▶ _Instructions for the task_
Please read the records below and return each line holding the string "agent".

▶ _Stored data_
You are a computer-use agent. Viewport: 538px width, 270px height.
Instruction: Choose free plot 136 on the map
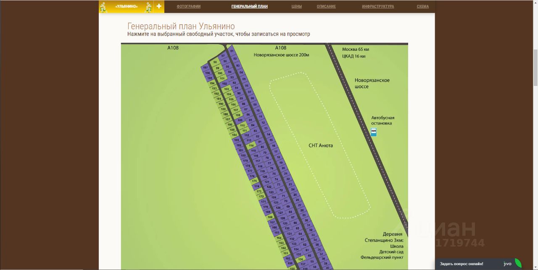coord(301,260)
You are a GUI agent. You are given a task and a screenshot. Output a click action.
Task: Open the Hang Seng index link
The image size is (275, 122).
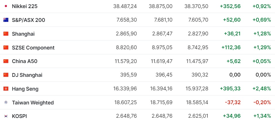[x=25, y=89]
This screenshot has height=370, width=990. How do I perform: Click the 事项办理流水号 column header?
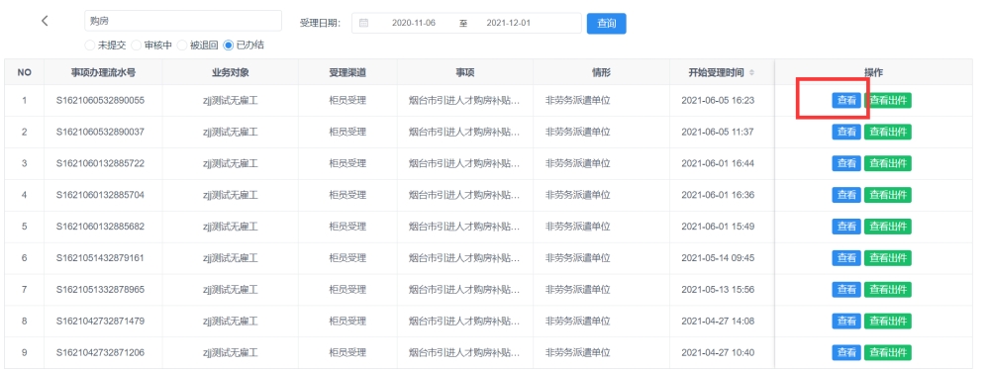103,72

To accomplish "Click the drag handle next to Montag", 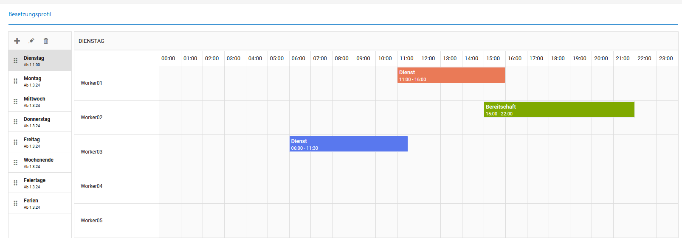I will coord(16,81).

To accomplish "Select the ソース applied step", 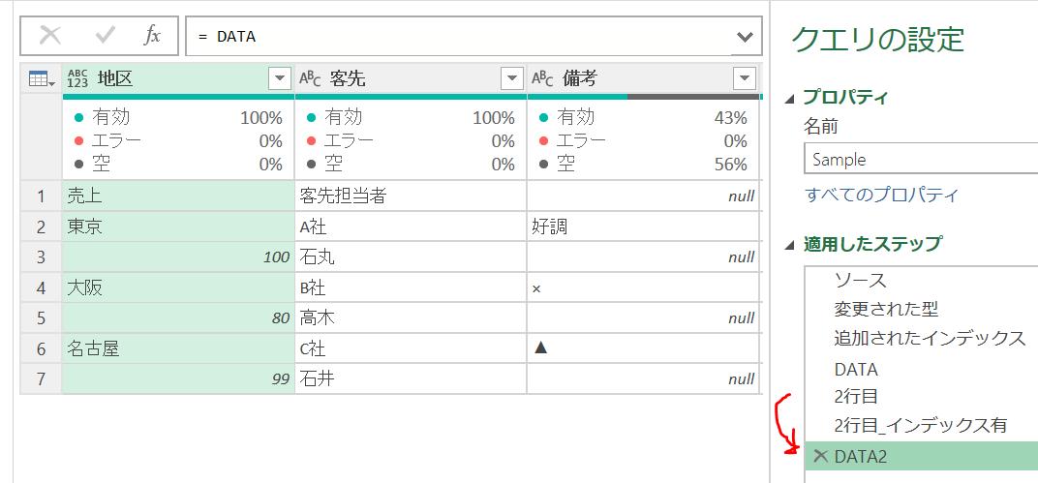I will pos(860,281).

▶ _Solution to the exercise_
You are a computer-use agent. Viewport: 538px width, 270px height.
You are a GUI agent. You are given a task and a screenshot. Output a click action.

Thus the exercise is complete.